Believe me, if it could be done, hackers — who have never been known as shrinking violets — would have pushed that switch years ago.
Or is it because of a combination of factors? Because the networks are vulnerable, they can do it, and they so they do. Or because there’s a mindless, but human belief, that if you vacuum up enough information you gain an insurmountable edge over potential foes?
Is it even possible to process all the material gathered in such ways, to take much more than quickly vanishing advantage from even pieces of it?
No one knows. There’s no way to measure such things.
Mike Ozanne said,
March 7, 2013 at 1:36 am
“Is it even possible to process all the material gathered in such ways, to take much more than quickly vanishing advantage from even pieces of it?”

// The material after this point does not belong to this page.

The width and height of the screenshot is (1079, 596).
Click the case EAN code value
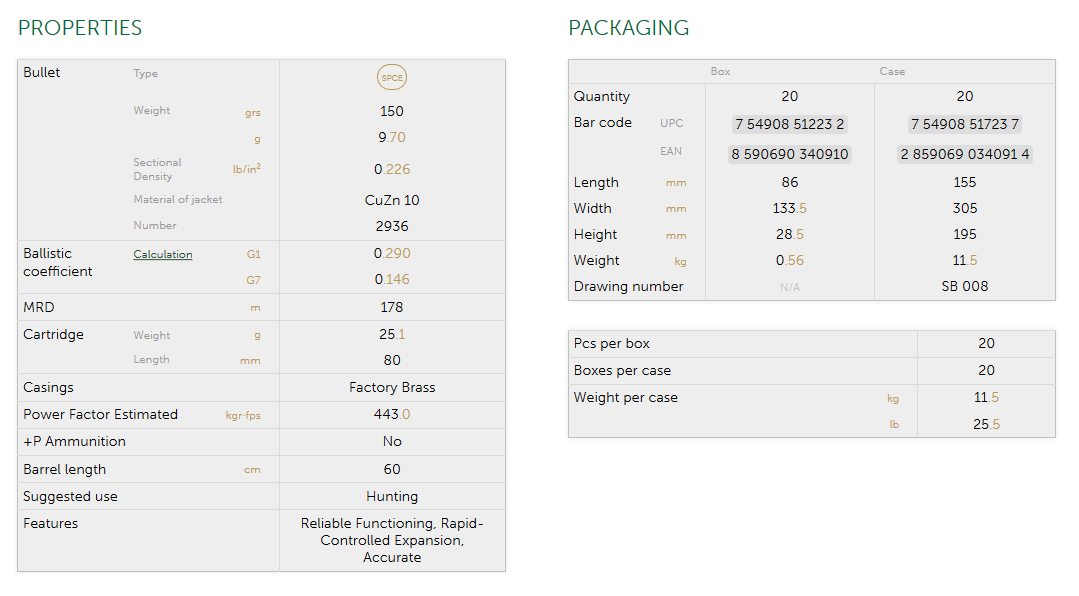point(964,154)
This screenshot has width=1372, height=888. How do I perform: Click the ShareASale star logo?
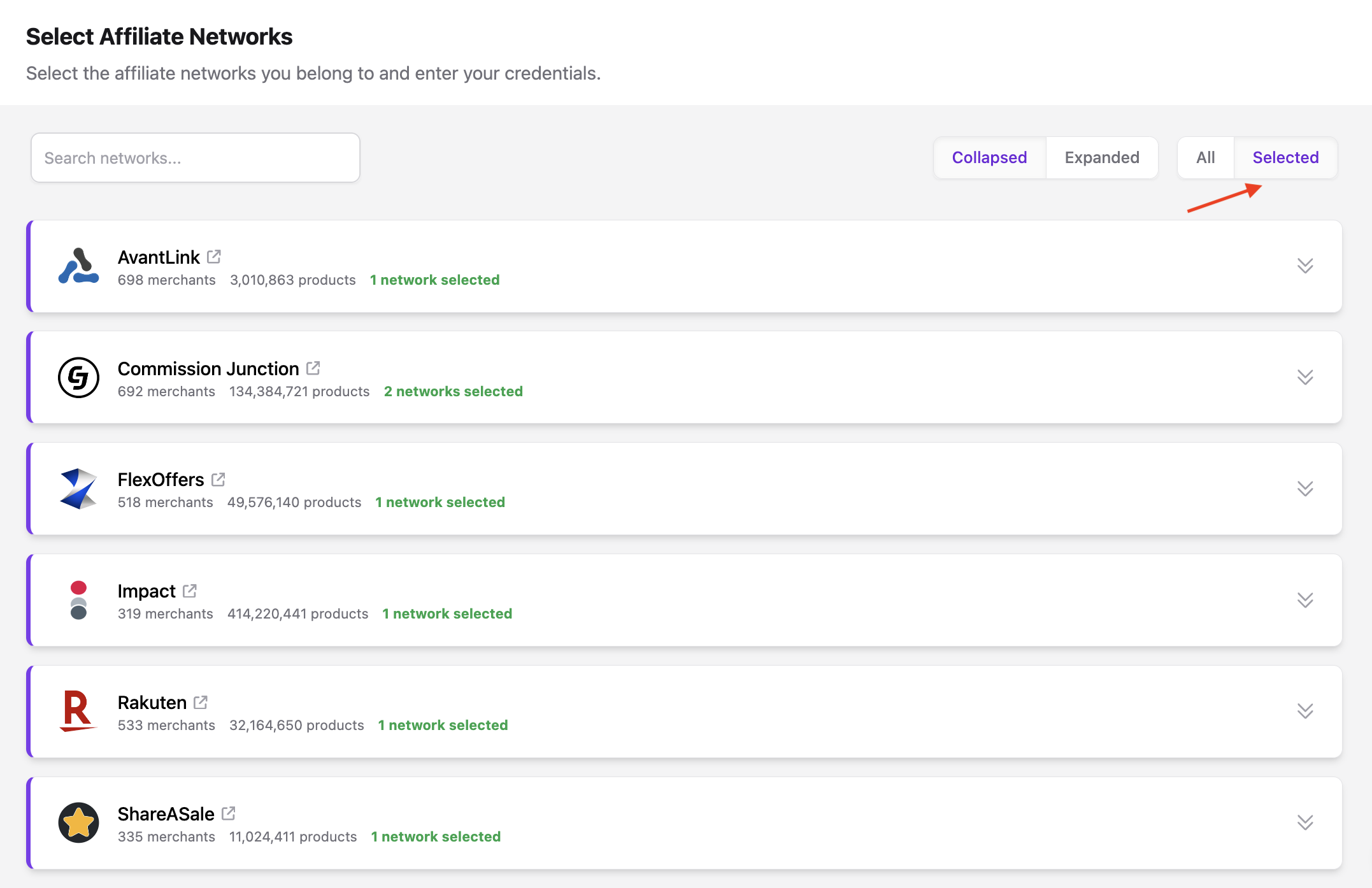[78, 822]
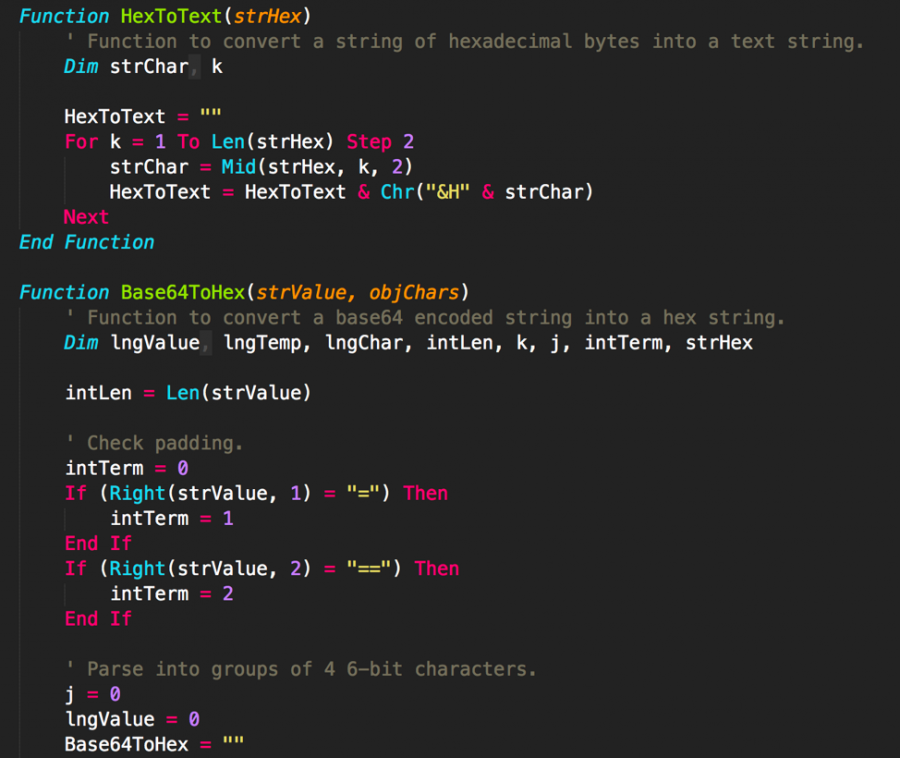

The tools exist to both mine large amounts of data for specific items, and to model data so that it can be more easily manipulated by a human operator to discover information from the data.
However:
If it’s encrypted, you’d have to factor in the crack time and cost against the potential value
You have to have hacked out the relevant data in the first place. i.e picked the hayrick which actually contains the needle
If its not “hard data” i.e its notes , journals e-mails etc rather than transaction records, troop locations, power usage etc then “interpretation” becomes an issue. In particular the human habit of accepting data that supports our bias, while rejecting that which does not. If we are going to do what we want anyway and bend the intel to fit the decision, why bother in the first place…..
George Smith said,
March 7, 2013 at 2:15 pm
That’s the nut of it. It’s an accumulation of data suctioning simply for the bolstering of rationalizations. That’s 90 percent of the shoeshine machinery.